Copy the lines of the entries exactly, from the opening one to the one holding "Open the All", and leave out everything after.
____
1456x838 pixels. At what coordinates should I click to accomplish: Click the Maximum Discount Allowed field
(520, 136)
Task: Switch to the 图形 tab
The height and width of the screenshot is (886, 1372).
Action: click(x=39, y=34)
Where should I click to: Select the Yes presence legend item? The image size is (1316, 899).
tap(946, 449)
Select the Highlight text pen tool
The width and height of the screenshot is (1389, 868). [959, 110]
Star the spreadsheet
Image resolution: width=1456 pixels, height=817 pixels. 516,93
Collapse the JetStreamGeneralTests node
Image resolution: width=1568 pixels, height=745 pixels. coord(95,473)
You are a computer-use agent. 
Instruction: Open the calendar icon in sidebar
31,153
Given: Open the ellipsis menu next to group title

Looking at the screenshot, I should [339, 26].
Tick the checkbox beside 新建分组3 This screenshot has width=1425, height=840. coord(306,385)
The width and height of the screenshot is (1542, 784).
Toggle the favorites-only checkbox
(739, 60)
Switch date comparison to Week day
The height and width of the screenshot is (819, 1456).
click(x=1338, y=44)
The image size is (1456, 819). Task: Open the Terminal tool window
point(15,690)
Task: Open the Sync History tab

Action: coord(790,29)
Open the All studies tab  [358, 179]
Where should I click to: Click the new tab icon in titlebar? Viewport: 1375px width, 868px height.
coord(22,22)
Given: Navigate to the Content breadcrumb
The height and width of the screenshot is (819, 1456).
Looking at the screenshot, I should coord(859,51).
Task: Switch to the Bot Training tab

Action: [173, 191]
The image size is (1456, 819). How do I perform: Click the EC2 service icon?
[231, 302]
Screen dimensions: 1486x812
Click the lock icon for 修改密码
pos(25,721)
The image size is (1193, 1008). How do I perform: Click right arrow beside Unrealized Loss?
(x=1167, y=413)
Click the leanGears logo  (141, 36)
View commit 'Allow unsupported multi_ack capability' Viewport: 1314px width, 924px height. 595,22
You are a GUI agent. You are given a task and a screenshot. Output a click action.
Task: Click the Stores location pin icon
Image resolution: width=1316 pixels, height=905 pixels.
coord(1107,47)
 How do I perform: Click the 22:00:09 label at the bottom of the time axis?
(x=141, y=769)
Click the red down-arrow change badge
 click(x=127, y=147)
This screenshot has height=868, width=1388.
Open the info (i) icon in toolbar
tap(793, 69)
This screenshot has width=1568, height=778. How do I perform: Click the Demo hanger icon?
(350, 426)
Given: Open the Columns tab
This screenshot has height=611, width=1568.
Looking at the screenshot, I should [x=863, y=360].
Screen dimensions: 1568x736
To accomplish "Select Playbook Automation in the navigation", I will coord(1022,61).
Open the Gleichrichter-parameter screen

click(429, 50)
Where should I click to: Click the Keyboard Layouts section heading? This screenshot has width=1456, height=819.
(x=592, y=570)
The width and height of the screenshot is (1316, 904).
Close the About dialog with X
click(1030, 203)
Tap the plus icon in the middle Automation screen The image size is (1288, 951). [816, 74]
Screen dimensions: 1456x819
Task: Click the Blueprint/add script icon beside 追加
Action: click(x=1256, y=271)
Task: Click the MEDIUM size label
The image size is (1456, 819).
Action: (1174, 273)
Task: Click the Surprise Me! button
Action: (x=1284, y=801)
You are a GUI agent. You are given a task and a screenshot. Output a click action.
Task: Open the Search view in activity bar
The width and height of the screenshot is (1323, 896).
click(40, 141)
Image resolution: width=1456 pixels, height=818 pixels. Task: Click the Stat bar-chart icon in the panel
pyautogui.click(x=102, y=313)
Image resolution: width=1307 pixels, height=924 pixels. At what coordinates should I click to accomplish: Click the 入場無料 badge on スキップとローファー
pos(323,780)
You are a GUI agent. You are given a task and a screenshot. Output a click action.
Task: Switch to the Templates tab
____
# Result
1456x838 pixels. At what coordinates should I click to accomplish: Click the Maximum Discount Allowed field
(520, 136)
Task: Switch to the 图形 tab
The height and width of the screenshot is (886, 1372).
Action: click(x=39, y=34)
Where should I click to: Select the Yes presence legend item? The image size is (1316, 899).
tap(946, 449)
Select the Highlight text pen tool
The width and height of the screenshot is (1389, 868). [959, 110]
Star the spreadsheet
Image resolution: width=1456 pixels, height=817 pixels. 516,93
Collapse the JetStreamGeneralTests node
Image resolution: width=1568 pixels, height=745 pixels. coord(95,473)
You are a computer-use agent. 
Instruction: Open the calendar icon in sidebar
31,153
Given: Open the ellipsis menu next to group title

Looking at the screenshot, I should [339, 26].
Tick the checkbox beside 新建分组3 This screenshot has width=1425, height=840. coord(306,385)
The width and height of the screenshot is (1542, 784).
Toggle the favorites-only checkbox
(739, 60)
Switch date comparison to Week day
The height and width of the screenshot is (819, 1456).
click(x=1338, y=44)
The image size is (1456, 819). Task: Open the Terminal tool window
point(15,690)
Task: Open the Sync History tab

Action: coord(790,29)
Open the All studies tab  [358, 179]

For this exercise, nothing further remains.